- **PROVIDED TEXT**
============

Phil, I purchased and compared the newer generation Swarovski 8x20's and 10x25's , as well as the widely acclaimed Bushnell Elite Custom Compact 7x26's earlier this year.

For fit, the Swarovski's were tiny, so small in hand and around the neck that you forget their presence. Maybe 7 or 8 oz if I recall. They are small enough to fit in the chest pocket of Kuiu's Guide jacket, very portable. Their physical construction was first rate as well. Strong hinges, quick focus mechanism. The Bushnell's were a little bit bigger, an inverted porro prism design so a bit bulkier, but still very high quality as you'd expect from the 'Elite' series.

For image, the views all seemed rather constrained, although the glass was all top notch. The Swarovski center sharpness and brightness during the day were excellent, on par with what you'd expect from an alpha. Not Swarovision, more like SLC NEU, blurred at the edges, still brighter than you'd expect. The Bushnell's were very bright as well, and had a bit less resolution if I recall.

============

- **PROBLEMS**
A – Using the compact binocular comparison above, answer each question:
(i) About how much did the poster recall the Swarovski binoculars weighing?
(ii) What prism design do the Bushnell binoculars use?
(iii) How did the Swarovski image look at the edges?
B – According to the compact binocular comparison, why were the Bushnell binoculars bulkier than the Swarovskis? Answer in one to three sentences.
C – Extend the compact binocular comparison past its last sentence.

============

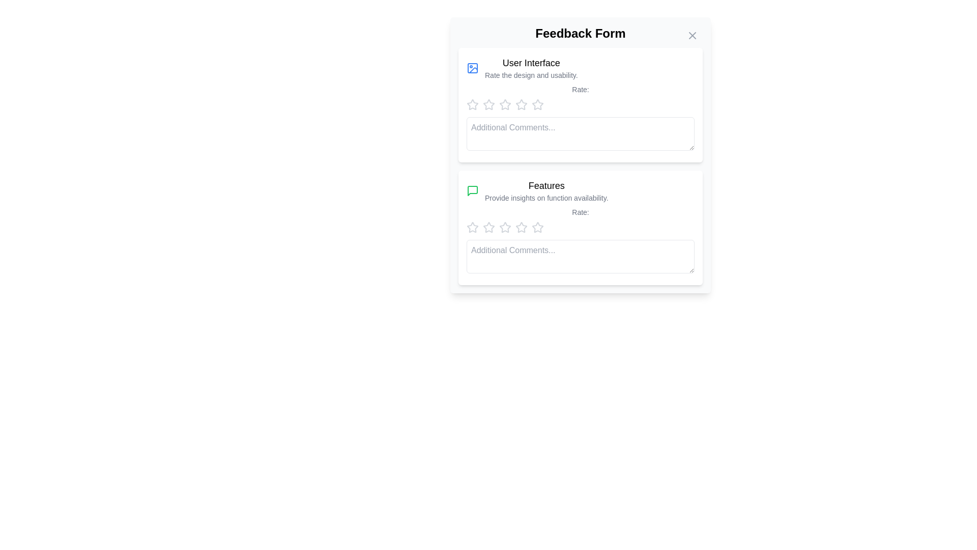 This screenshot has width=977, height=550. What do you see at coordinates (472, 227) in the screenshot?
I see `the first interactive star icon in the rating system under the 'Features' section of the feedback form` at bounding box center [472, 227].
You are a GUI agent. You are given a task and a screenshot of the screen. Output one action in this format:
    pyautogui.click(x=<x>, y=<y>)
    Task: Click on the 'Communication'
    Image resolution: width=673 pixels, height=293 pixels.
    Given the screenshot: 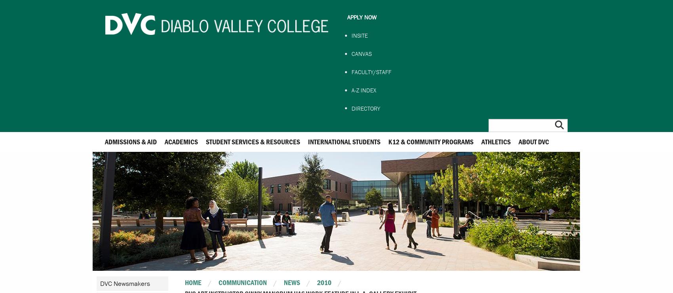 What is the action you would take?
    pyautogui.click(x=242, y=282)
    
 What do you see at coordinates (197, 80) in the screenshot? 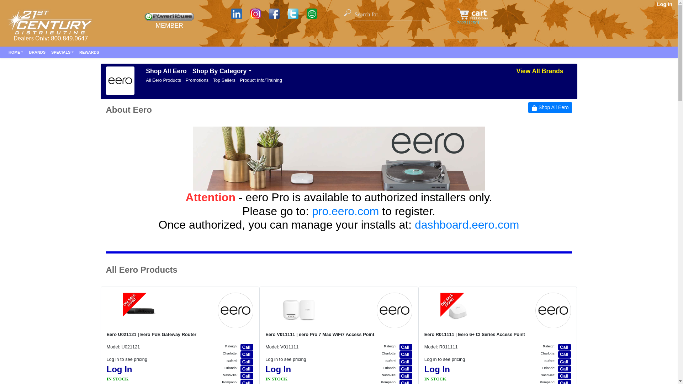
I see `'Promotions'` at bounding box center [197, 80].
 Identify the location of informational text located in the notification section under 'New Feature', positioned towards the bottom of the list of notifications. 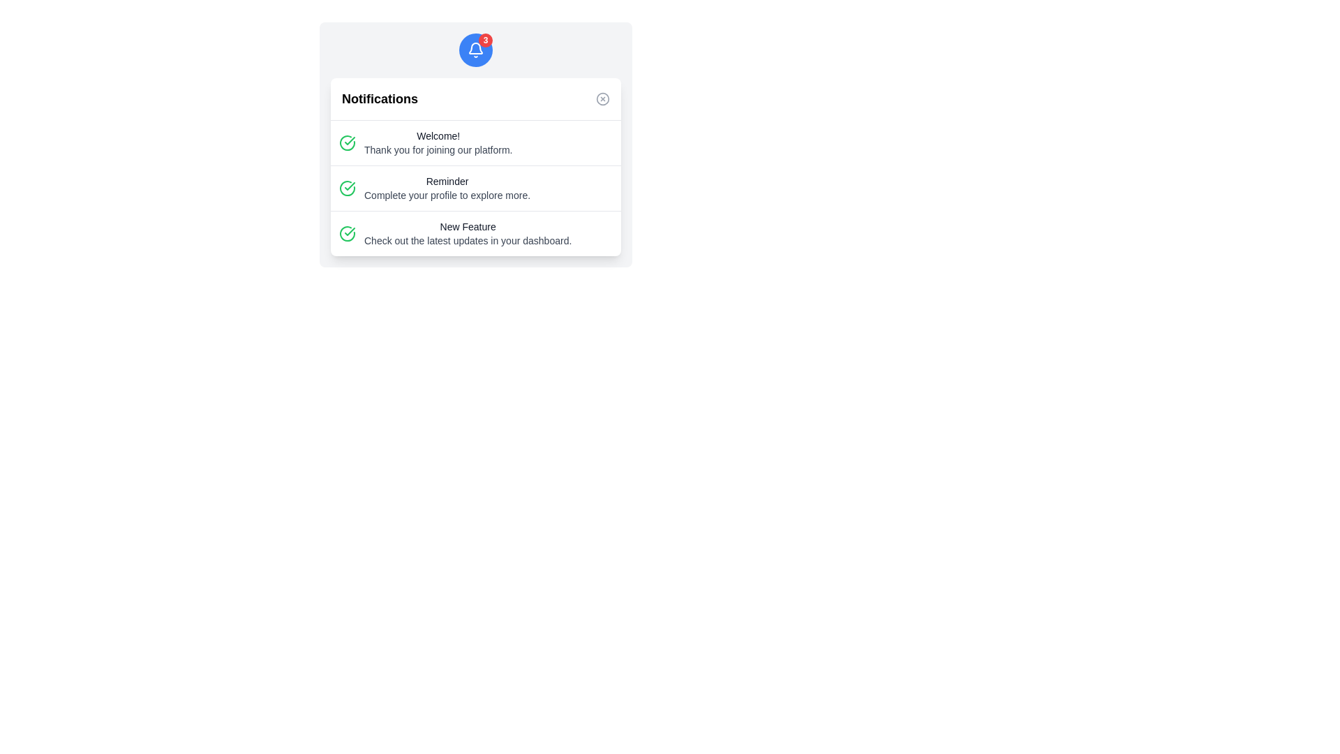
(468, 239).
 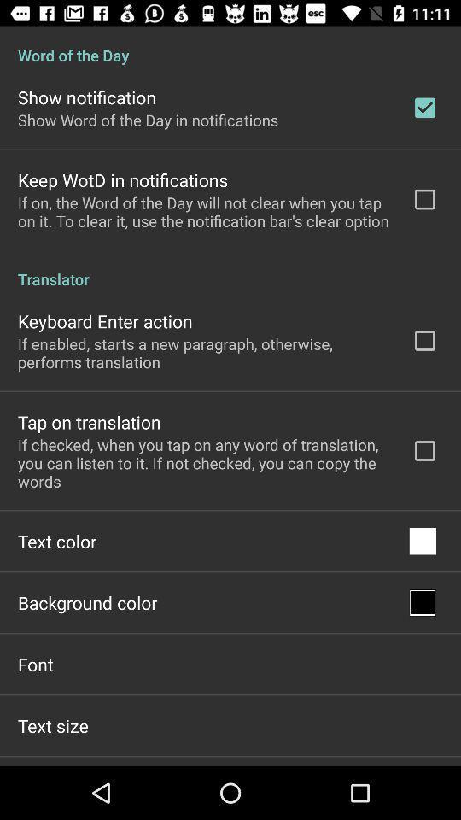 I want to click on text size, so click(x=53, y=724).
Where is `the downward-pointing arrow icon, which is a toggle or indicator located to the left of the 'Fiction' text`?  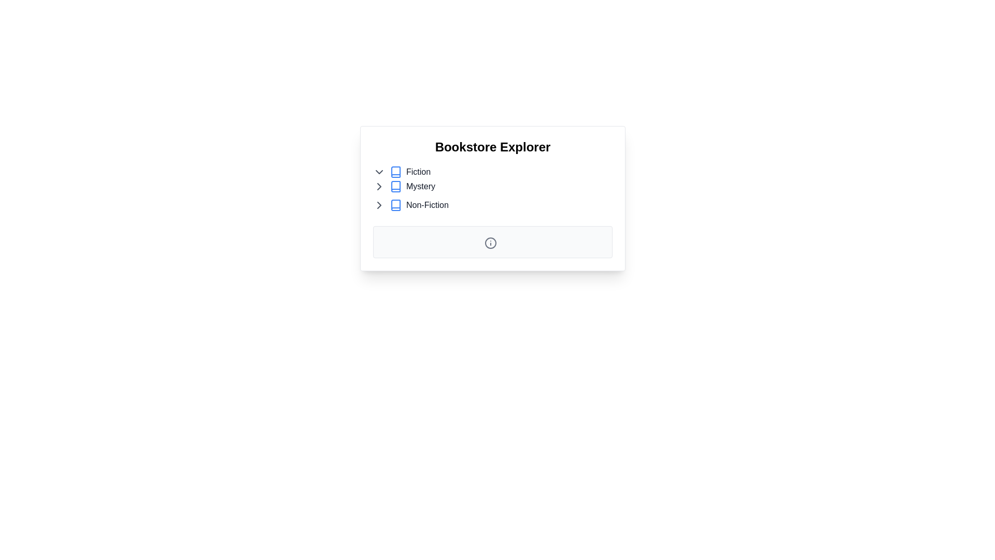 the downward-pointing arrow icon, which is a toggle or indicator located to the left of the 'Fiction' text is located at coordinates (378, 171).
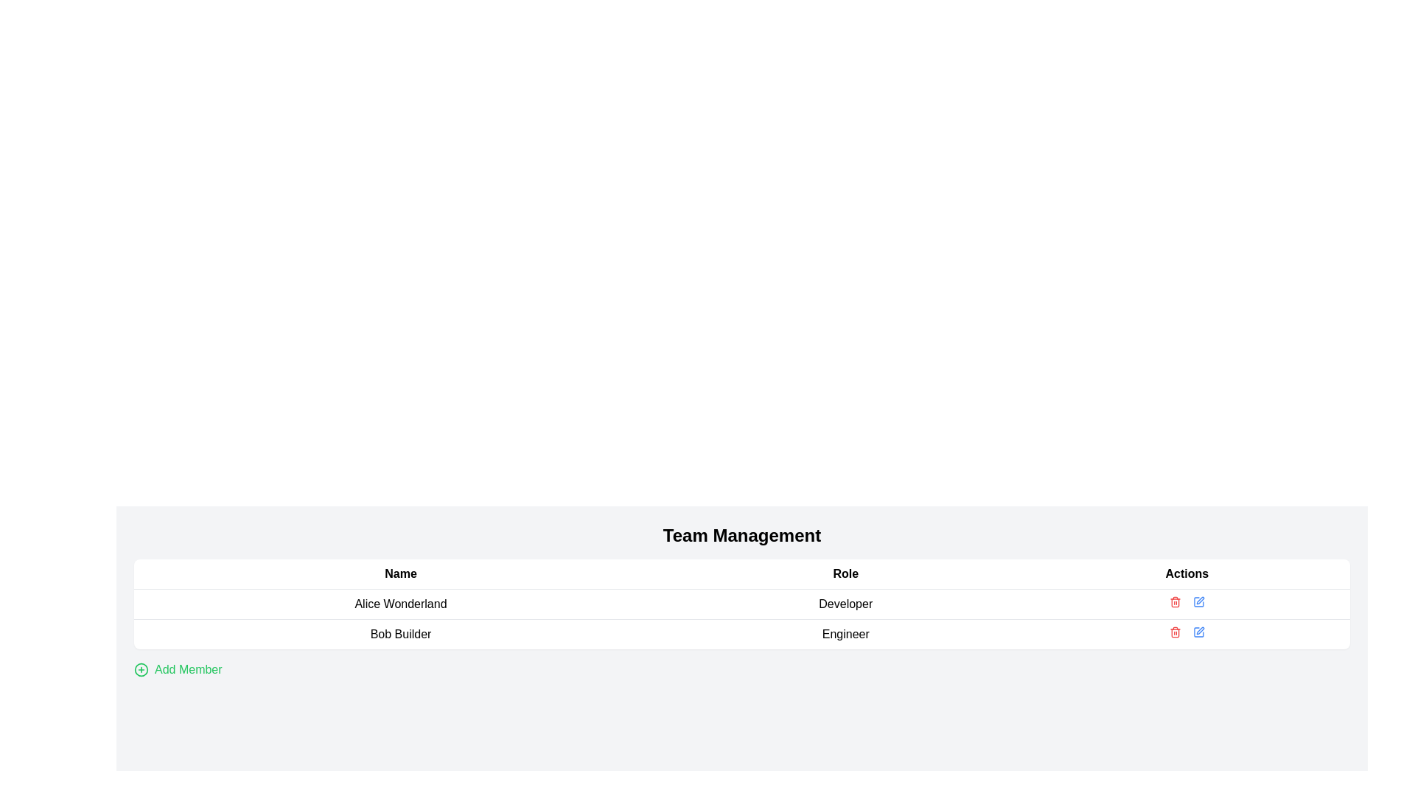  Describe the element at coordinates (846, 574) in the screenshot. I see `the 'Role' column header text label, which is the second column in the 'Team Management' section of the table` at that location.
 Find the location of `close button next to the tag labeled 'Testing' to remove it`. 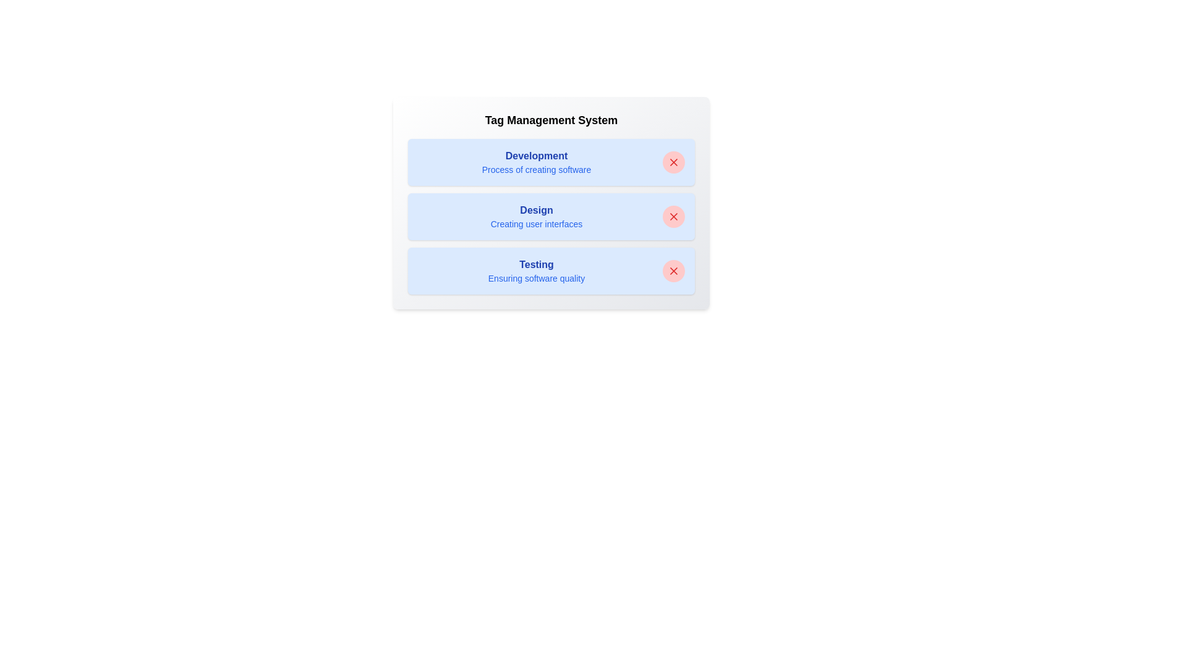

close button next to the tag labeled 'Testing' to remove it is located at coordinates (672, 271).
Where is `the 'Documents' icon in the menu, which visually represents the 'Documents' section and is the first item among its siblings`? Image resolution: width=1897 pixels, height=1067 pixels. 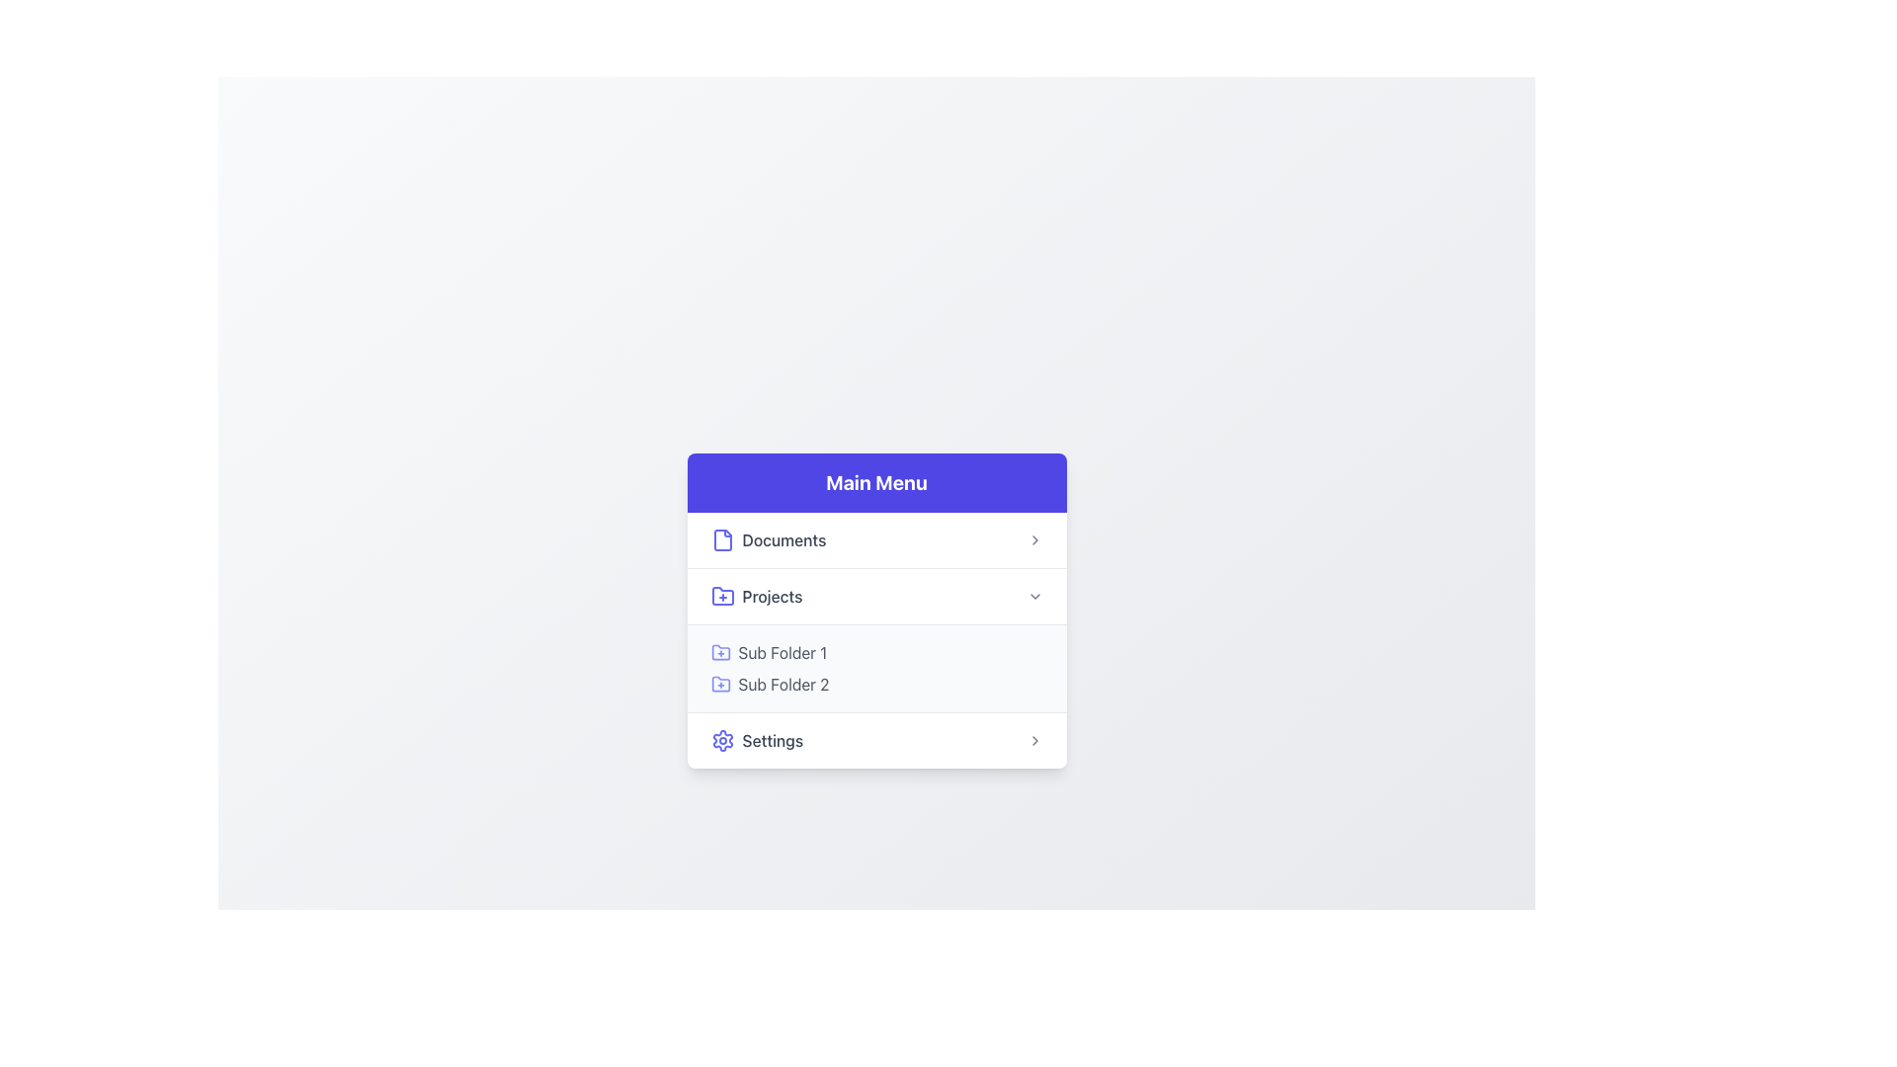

============

- **EXERCISE RESULTS**
A –
(i) Maybe 7 or 8 oz.
(ii) An inverted porro prism design.
(iii) Blurred at the edges.

B – The Bushnell binoculars use an inverted porro prism design, which made them a little bigger and a bit bulkier than the tiny Swarovskis.

C –
These 'compact' binoculars are great for taking to the ballpark during the middle of the day, but for extended glassing sessions, no dice. The Elite's were a little bit easier to use, however, I had eye strain after an hour of using them, same as the Swarovski's. The rotating eye cups on the Elite's allowed for easier eye placement than the Swarovski, so I kept them a little bit longer, but ultimately ended up selling all of my compacts and picking up lightweight Swaro and Nikon 8x30 porros to play with. Much better fit, though still not EL SV fit. I would not recommend the compacts for extended use, hunting, or anything outside of the ballpark or opera house. Even traveling, I would not use them, but would bring a pair of lighter 8x32's, e.g. Sightron Blue Sky II's if you are on a budget, EL SV, EDG, etc. 8x32's if you are not.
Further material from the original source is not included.